:: WORKING DATA

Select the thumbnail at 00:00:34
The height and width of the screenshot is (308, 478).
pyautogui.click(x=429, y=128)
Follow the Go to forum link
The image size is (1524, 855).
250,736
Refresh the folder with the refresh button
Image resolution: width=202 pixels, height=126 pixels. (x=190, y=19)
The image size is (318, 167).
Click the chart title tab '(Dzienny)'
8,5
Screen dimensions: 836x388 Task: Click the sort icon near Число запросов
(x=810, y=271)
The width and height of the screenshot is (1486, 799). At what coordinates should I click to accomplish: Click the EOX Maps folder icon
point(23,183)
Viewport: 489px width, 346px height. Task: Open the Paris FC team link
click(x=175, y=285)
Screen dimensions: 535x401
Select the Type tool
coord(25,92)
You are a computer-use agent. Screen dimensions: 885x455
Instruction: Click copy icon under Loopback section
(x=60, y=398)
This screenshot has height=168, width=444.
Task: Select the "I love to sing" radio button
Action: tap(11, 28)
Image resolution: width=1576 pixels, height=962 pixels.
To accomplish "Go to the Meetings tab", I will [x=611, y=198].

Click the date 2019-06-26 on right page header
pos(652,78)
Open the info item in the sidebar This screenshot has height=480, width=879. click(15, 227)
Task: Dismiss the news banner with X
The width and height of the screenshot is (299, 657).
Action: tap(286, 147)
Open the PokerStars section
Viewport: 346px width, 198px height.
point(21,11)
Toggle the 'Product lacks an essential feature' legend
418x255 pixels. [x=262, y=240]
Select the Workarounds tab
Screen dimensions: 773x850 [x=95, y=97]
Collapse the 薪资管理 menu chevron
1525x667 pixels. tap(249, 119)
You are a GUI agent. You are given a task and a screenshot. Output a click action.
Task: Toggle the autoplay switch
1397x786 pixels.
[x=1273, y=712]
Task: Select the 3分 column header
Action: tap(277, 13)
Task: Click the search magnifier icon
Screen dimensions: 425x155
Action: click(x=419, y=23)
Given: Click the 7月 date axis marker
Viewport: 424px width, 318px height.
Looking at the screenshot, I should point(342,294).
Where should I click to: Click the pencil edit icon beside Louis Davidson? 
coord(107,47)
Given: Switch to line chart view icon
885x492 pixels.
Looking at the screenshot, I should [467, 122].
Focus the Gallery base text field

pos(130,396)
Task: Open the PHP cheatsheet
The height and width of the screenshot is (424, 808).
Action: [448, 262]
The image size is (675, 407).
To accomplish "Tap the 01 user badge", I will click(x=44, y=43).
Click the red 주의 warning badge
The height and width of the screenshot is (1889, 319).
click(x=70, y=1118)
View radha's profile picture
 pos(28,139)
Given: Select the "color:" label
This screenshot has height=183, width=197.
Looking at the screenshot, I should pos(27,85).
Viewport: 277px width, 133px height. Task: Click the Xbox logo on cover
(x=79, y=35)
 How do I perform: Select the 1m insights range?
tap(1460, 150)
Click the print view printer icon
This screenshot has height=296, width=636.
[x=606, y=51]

::::

§ WHAT NEEDS TO BE DONE
From the entries above, give again exactly the lines running from the line with "The height and width of the screenshot is (308, 478)." to the line with "Task: Dismiss the news banner with X"; include both of those lines.

§ SOLUTION FOR THIS PROBLEM
The height and width of the screenshot is (308, 478).
pyautogui.click(x=429, y=128)
Follow the Go to forum link
The image size is (1524, 855).
250,736
Refresh the folder with the refresh button
Image resolution: width=202 pixels, height=126 pixels. (x=190, y=19)
The image size is (318, 167).
Click the chart title tab '(Dzienny)'
8,5
Screen dimensions: 836x388 Task: Click the sort icon near Число запросов
(x=810, y=271)
The width and height of the screenshot is (1486, 799). At what coordinates should I click to accomplish: Click the EOX Maps folder icon
point(23,183)
Viewport: 489px width, 346px height. Task: Open the Paris FC team link
click(x=175, y=285)
Screen dimensions: 535x401
Select the Type tool
coord(25,92)
You are a computer-use agent. Screen dimensions: 885x455
Instruction: Click copy icon under Loopback section
(x=60, y=398)
This screenshot has height=168, width=444.
Task: Select the "I love to sing" radio button
Action: tap(11, 28)
Image resolution: width=1576 pixels, height=962 pixels.
To accomplish "Go to the Meetings tab", I will [x=611, y=198].

Click the date 2019-06-26 on right page header
pos(652,78)
Open the info item in the sidebar This screenshot has height=480, width=879. click(15, 227)
Task: Dismiss the news banner with X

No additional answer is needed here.